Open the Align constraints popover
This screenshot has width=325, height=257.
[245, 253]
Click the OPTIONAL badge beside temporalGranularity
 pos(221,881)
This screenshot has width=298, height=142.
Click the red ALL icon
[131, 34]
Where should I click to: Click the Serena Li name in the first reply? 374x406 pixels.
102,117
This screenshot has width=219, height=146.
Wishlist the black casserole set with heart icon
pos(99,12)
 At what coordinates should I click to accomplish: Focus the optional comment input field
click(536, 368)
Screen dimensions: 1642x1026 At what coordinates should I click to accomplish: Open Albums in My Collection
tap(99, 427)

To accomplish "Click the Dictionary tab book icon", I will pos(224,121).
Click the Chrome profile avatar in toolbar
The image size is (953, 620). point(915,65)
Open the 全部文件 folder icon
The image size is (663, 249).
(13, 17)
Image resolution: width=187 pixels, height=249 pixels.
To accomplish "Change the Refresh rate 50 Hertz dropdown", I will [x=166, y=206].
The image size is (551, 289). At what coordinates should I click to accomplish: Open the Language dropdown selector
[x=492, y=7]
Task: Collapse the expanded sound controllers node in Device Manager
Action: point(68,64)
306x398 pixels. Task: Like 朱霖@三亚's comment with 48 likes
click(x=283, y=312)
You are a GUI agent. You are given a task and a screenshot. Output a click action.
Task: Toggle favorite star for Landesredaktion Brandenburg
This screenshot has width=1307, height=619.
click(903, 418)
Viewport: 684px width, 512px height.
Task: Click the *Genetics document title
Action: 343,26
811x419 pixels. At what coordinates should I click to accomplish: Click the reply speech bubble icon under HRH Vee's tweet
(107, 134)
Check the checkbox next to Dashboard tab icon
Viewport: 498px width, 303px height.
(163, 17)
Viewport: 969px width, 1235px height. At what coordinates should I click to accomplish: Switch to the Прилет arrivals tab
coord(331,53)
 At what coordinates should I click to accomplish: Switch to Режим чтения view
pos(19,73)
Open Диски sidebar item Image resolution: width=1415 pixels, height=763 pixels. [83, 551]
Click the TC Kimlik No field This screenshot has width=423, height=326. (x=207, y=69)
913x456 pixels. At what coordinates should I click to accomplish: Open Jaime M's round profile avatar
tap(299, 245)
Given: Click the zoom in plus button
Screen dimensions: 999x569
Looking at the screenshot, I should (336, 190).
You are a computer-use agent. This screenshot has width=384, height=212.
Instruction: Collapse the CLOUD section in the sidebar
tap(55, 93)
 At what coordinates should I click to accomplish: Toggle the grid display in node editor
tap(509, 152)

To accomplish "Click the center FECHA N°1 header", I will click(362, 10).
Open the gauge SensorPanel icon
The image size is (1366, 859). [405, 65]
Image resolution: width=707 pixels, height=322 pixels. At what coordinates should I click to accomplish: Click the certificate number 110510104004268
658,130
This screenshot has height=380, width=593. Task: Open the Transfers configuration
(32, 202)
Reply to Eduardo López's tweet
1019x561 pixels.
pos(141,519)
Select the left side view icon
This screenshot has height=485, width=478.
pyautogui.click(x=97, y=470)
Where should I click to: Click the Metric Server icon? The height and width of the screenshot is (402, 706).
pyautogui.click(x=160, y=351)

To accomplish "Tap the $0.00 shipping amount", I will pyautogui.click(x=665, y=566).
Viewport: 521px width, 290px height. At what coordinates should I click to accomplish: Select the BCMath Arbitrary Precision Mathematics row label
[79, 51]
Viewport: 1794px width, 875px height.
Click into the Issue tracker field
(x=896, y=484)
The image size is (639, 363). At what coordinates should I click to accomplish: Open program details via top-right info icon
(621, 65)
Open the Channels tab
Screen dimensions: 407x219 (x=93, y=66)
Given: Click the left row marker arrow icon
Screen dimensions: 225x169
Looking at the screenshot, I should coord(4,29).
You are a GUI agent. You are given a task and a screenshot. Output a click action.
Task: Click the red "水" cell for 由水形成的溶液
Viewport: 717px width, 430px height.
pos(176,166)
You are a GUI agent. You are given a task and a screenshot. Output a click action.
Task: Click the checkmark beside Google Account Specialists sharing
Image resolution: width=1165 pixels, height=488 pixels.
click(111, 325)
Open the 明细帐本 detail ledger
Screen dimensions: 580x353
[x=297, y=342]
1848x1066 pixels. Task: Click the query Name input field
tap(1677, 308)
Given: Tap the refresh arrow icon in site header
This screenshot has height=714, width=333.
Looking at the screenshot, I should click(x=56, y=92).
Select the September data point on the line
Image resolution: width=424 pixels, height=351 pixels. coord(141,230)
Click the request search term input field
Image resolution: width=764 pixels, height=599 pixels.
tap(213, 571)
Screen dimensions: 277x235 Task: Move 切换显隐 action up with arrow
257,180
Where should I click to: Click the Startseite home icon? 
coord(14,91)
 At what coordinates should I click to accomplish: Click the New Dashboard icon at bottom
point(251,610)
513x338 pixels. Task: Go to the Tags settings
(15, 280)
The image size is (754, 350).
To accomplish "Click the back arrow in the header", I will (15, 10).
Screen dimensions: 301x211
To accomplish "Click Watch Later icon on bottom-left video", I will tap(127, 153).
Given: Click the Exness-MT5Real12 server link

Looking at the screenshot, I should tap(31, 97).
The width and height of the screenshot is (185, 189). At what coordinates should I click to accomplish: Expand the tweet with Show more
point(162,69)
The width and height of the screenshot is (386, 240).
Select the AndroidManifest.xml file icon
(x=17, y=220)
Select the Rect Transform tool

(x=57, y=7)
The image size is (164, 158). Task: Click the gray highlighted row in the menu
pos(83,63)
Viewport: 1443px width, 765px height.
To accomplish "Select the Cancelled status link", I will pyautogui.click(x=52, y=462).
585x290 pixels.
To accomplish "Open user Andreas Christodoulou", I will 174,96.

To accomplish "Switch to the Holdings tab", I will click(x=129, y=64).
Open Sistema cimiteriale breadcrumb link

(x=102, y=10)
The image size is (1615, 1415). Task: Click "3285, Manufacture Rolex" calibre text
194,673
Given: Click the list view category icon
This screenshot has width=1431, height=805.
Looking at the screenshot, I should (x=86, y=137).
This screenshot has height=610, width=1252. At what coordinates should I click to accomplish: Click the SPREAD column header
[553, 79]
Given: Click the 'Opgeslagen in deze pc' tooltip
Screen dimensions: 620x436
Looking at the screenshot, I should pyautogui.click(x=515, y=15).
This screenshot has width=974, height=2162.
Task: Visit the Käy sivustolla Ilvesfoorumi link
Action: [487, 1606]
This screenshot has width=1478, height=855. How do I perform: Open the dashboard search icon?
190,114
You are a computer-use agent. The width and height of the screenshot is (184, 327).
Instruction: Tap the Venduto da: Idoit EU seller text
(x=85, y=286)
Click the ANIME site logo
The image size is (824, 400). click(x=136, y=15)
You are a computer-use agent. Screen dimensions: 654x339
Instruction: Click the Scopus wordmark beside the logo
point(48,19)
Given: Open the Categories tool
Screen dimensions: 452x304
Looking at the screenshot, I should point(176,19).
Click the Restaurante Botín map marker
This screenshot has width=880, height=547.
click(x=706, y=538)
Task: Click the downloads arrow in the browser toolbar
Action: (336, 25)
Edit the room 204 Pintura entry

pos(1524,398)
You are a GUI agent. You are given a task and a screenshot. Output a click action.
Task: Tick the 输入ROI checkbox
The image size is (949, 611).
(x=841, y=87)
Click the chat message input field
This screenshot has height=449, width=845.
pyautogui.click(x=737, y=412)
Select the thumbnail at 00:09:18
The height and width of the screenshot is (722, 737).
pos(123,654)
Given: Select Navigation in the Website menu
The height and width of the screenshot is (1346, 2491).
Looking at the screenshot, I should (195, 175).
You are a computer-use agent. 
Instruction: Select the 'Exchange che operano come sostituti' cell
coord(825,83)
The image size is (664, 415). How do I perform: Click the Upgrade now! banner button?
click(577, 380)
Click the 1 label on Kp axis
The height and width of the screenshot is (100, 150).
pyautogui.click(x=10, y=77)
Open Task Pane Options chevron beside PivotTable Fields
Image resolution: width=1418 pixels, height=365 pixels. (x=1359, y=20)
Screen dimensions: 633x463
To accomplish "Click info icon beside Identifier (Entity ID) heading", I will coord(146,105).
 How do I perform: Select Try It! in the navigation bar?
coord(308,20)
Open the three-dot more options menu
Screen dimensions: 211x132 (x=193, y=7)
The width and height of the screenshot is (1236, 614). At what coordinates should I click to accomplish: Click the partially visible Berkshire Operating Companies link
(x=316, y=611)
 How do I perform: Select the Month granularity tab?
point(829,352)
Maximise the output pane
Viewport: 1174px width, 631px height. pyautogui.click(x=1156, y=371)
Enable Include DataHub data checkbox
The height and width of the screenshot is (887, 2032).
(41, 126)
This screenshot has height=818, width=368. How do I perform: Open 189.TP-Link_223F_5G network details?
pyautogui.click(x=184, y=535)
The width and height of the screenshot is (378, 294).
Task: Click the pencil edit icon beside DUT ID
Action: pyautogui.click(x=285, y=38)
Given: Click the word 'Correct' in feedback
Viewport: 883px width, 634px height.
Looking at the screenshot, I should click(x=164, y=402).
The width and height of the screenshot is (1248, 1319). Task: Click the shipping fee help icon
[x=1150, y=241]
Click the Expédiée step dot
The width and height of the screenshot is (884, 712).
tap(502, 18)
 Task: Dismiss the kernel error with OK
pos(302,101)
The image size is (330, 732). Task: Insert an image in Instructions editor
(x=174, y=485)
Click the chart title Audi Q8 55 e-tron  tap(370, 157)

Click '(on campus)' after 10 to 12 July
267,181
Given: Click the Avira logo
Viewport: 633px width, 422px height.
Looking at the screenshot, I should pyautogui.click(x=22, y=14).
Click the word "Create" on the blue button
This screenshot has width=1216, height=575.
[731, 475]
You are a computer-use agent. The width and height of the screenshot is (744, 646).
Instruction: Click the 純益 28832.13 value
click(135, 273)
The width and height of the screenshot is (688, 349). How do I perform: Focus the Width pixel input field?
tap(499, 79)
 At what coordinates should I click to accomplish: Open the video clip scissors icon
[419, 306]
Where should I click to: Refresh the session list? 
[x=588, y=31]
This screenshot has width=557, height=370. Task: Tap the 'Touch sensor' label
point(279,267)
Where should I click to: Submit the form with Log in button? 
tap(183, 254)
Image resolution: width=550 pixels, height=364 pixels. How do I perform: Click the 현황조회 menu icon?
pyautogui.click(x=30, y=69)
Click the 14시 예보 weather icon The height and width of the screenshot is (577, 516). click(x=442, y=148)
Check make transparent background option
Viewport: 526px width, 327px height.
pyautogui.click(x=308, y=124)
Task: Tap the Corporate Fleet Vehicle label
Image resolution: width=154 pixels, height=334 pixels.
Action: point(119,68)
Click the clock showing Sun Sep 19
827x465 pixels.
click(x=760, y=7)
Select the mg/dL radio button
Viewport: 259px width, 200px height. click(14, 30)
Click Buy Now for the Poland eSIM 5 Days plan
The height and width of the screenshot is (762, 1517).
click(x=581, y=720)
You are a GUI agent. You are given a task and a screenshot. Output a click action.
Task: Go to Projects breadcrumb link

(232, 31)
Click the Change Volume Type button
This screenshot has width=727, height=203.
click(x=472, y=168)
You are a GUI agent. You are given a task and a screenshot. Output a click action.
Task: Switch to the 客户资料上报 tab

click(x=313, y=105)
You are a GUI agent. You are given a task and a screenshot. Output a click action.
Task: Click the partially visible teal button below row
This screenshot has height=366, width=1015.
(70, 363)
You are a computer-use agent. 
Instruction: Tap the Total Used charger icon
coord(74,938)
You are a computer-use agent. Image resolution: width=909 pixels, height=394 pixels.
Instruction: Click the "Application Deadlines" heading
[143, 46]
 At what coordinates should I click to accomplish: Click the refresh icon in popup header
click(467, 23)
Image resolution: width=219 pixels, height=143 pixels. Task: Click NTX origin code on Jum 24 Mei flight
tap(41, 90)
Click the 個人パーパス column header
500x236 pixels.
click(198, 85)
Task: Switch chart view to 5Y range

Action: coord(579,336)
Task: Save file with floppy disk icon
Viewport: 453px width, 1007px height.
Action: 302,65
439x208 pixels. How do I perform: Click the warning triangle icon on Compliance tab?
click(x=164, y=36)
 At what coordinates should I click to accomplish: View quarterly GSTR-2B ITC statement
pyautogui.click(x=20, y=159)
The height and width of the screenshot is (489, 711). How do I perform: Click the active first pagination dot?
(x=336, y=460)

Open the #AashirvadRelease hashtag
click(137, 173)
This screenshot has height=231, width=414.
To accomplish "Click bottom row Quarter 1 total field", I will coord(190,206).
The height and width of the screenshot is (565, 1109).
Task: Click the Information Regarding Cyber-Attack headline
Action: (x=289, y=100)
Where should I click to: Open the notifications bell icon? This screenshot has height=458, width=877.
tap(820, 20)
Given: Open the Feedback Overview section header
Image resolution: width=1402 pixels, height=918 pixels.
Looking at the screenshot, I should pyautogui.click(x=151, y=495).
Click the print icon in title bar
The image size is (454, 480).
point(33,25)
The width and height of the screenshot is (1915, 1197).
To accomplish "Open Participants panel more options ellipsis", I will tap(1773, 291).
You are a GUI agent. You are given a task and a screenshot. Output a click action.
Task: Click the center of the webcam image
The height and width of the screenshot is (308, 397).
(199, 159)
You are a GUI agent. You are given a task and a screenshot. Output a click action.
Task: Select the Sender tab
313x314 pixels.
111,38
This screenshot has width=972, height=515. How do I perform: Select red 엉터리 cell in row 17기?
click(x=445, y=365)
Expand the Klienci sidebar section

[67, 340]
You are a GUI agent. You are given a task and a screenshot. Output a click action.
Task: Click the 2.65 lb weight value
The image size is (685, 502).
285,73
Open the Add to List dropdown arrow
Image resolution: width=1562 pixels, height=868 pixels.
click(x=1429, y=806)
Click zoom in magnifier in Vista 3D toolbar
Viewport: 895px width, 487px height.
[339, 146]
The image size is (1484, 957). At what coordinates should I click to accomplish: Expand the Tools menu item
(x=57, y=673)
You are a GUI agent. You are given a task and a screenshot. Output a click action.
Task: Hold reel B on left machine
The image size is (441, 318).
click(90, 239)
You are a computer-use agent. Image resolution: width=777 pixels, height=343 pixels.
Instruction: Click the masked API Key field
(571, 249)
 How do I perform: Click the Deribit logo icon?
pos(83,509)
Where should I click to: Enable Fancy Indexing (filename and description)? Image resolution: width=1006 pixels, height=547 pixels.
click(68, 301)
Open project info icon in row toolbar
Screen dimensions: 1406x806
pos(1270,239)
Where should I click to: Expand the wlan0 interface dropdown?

→ **Task details**: Please pull out everything from the line containing "How do I perform: Click the Deribit" down to the last line above, and reproduce those lines verbatim.

→ **Result for this task**:
 How do I perform: Click the Deribit logo icon?
pos(83,509)
Where should I click to: Enable Fancy Indexing (filename and description)? Image resolution: width=1006 pixels, height=547 pixels.
click(68, 301)
Open project info icon in row toolbar
Screen dimensions: 1406x806
pos(1270,239)
Where should I click to: Expand the wlan0 interface dropdown?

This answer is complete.